Barbara Kingsolver, Demon Copperhead.


 

- This magnificent novel won the 2023 Pulitzer Prize for fiction, along wth Hernan Diaz's Trust (which I reviewed here). Two magnificent achievements. 

- Kingsolver was inspired by Charles Dickens’s classic David Copperfield when she holidayed in the UK in 2018 and stayed in a Victorian guesthouse that had once been Dickens's seaside residence. She became inspired by ‘…his impassioned critique of institutional poverty and its damaging effects on children in his society. Those problems are still with us.’

- Her setting is the US states of Kentucky and Virginia. Demon, the young narrator, is a mixed-race Melungeon, with dark skin, light-green eyes, and red hair. His father died the summer before he was born, and his mother is now a junky living in a dilapidated trailer - 'trailer trash' by definition. Demon tells his story - from the day he was born - in sharp, punchy, robust prose which is a pleasure to read. 

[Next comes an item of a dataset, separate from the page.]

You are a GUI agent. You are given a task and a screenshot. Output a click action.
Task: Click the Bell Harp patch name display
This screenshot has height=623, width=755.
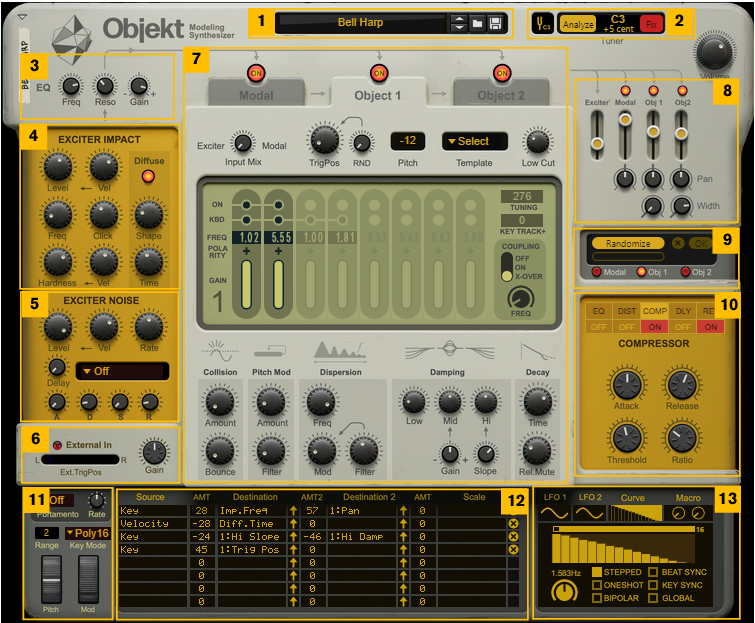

- Foster parents and cruel abusive men are front and centre. And the experience is ugly in the extreme. Kids are treated as slaves and Kingsolver does not spare us any details. She is relentless. 

- Demon is sent from one foster home to another, some good most bad, but one saving grace is the other kids he meets and the lasting friendships they make. These become the core of the novel. 

- In Middle School he gets very good at football but suffers a bad knee injury which ends a promising future. His treatments include strong pain-killing drugs, and their common availability results in opioid addiction. Many of his friends become victims. He refers at one point to Charles Dickens and the ‘kids and orphans getting screwed over and nobody giving a rat’s ass’. 

- His art teacher at school knows he has real creative talent, and tries hard to get him to resume lessons and develop his craft. A local librarian helps him set up a website and brand for his popular comics. There are adults in this unsavoury journey that do care. And they end up making a real difference. Some kids grow up to be mature adults, but so many others fall away, and die. 'A whole generation of kids were coming up without families'. 

- Kingsolver has written a long book - 550 pages - and one that buries you in an ugliness that is often overwhelming. But there are saviours and survivors, and they lift you up. And you will be immersed in the beauty of her writing. 

For the kids who wake up hungry in those dark places every day, who've lost their families to poverty and pain pills, whose caseworkers keep losing their files, who feel invisible, or wish they were: this book is for you. (Acknowledgments)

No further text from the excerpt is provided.